As a condition of any transfer of the certificate for Shares, the Committee may
obtain such agreements or undertakings, if any, as it may deem necessary or
advisable to assure compliance with any provision of the Plan, the agreement
evidencing the Option or any law or regulation including, but not limited to,
the following:

                      (i)         A representation, warranty or agreement by
         the Optionee to the Corporation at the time any Option is exercised
         that he or she is acquiring the Shares to be issued to him or her for
         investment and not with a view to, or for sale in connection with, the
         distribution of any such Shares; and

                     (ii)         A representation, warranty or agreement to be
         bound by any legends that are, in the opinion of the Committee,
         necessary or appropriate to comply with the provisions of any
         securities laws deemed by the Committee to be applicable to the
         issuance of the Shares and that are endorsed upon the Share
         certificates.

         SECTION 13.      ADMINISTRATION OF THE PLAN.

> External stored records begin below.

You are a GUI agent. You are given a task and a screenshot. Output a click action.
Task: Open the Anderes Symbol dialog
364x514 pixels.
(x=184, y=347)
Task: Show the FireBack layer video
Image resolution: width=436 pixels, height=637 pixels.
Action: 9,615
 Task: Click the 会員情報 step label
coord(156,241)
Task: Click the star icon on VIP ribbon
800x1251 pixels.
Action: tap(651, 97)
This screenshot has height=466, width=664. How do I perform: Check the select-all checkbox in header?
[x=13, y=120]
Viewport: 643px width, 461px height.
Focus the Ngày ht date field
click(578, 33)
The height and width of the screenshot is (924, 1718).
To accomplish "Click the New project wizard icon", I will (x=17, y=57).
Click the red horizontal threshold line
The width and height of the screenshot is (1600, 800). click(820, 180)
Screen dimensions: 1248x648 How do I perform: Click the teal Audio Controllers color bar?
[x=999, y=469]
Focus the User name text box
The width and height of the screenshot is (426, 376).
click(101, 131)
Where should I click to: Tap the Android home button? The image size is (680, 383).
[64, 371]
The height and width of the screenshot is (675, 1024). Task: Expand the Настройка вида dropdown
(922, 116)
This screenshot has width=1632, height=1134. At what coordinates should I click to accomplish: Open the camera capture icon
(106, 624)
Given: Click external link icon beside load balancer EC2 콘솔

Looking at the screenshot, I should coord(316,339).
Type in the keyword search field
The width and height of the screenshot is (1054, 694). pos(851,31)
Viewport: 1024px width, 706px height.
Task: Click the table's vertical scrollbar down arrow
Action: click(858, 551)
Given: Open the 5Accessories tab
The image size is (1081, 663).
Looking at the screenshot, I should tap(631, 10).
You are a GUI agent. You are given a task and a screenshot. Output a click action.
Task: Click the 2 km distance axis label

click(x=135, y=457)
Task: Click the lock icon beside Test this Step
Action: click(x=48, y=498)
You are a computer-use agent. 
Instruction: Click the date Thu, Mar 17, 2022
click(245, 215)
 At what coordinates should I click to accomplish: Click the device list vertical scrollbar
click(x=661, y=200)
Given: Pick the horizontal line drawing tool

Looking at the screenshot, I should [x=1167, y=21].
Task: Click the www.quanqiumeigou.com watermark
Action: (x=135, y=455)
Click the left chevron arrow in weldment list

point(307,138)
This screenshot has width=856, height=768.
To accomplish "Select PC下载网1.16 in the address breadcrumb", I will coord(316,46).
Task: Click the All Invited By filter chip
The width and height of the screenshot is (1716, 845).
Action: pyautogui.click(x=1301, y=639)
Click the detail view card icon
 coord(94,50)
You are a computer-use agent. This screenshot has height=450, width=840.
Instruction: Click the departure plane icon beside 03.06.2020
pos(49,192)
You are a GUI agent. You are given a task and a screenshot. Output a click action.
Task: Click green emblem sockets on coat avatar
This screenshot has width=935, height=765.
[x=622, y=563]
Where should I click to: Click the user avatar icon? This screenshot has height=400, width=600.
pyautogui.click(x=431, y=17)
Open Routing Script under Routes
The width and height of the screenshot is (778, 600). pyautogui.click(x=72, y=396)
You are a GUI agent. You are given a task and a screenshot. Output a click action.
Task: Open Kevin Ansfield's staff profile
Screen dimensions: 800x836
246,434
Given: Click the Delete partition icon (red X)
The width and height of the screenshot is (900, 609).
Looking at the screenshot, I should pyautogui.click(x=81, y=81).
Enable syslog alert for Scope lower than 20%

         (a)  The Plan may be administered by the Compensation Committee of the
Board or other committee thereof as appointed by the Board (herein called the
"COMMITTEE");  or, if the Board so determines, by the Board and in such case
all references to the Committee shall be deemed to be references to the Board.
Except for the powers set forth in SECTION 16, the Committee shall have all of
the powers of the Board with respect to the Plan.  Any member of the Committee
may be removed at any time, with or without cause, by resolution of the Board
and





                                      9
<PAGE>   10
any vacancy occurring in the membership of the Committee may be filled by
appointment by the Board.

         (b)     The Committee, from time to time, may adopt rules and
regulations for carrying out the purposes of the Plan.  The determinations and
the interpretation and construction of any provision of the Plan by the
Committee shall be final and conclusive.

         (c)     Any and all decisions or determinations of the Committee shall
be made either (i) by a majority vote of the members of the Committee at a
meeting or (ii) without a meeting by the written approval of a majority of the
members of the Committee.

         (d)     Subject to the express provisions of this Plan, the Committee
shall have the authority, in its sole and absolute discretion (i) to adopt,
amend, and rescind administrative and interpretive rules and regulations
relating to this Plan or any Option; (ii) to construe the terms of this Plan or
any Option; (iii) as provided in SUBSECTION 10(a), upon certain events to make
appropriate adjustments to the exercise price and number of Shares subject to
this Plan and Option; and (iv) to make all other determinations and perform all
other acts necessary or advisable for administering this Plan, including the
delegation of such ministerial acts and responsibilities as the Committee deems
appropriate.  The Committee may correct any defect or supply any omission or
reconcile any inconsistency in this Plan or any Option in the manner and to the
extent it shall deem expedient to carry it into effect, and it shall be the
sole and final judge of such expediency.  The Committee shall have full
discretion to make all determinations on the matters referred to in this
SUBSECTION 13(d), and such determinations shall be final, binding and
conclusive.

         SECTION 14.      GOVERNMENT REGULATIONS.

         This Plan, Options and the obligations of the Corporation to sell and
deliver Shares under any Options, shall be subject to all applicable laws,
rules and regulations, and to such approvals by any governmental agencies or
national securities exchanges as may be required.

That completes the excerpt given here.